• **Data for review**
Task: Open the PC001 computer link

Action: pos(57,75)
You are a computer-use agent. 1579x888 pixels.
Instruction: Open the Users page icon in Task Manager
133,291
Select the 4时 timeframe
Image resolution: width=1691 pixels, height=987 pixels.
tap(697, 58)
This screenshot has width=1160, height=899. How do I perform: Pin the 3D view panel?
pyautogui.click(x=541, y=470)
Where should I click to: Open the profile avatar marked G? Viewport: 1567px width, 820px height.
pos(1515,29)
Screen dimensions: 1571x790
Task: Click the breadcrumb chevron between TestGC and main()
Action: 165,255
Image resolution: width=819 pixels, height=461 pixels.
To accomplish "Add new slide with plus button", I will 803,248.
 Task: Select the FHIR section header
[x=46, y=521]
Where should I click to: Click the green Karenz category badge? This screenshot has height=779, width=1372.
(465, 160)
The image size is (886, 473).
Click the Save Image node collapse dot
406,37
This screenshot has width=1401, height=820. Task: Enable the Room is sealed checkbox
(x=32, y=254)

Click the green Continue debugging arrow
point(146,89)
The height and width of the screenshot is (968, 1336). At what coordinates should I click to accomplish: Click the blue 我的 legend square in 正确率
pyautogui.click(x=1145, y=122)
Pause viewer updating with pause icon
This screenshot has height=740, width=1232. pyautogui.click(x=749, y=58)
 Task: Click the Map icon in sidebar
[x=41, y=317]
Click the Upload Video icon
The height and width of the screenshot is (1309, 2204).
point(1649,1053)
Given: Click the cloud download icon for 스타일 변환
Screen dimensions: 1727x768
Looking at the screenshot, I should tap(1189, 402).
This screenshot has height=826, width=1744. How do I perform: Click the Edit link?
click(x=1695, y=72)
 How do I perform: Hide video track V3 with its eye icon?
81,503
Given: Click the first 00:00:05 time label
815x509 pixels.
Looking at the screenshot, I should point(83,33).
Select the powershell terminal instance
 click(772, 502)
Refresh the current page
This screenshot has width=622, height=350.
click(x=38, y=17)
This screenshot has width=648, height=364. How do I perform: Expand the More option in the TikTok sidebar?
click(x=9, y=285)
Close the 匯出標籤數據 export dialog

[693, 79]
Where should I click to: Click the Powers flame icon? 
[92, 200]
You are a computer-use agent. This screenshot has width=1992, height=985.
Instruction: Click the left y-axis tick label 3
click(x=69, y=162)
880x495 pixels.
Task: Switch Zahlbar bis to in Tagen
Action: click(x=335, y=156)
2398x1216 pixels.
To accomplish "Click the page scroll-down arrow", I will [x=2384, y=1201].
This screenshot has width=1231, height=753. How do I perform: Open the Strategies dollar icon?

• **What you are asked to do**
Each line in the material with "Given" in it must be reported.

• **Solution to the problem**
Given: Click the cloud download icon for 스타일 변환
Given: Click the first 00:00:05 time label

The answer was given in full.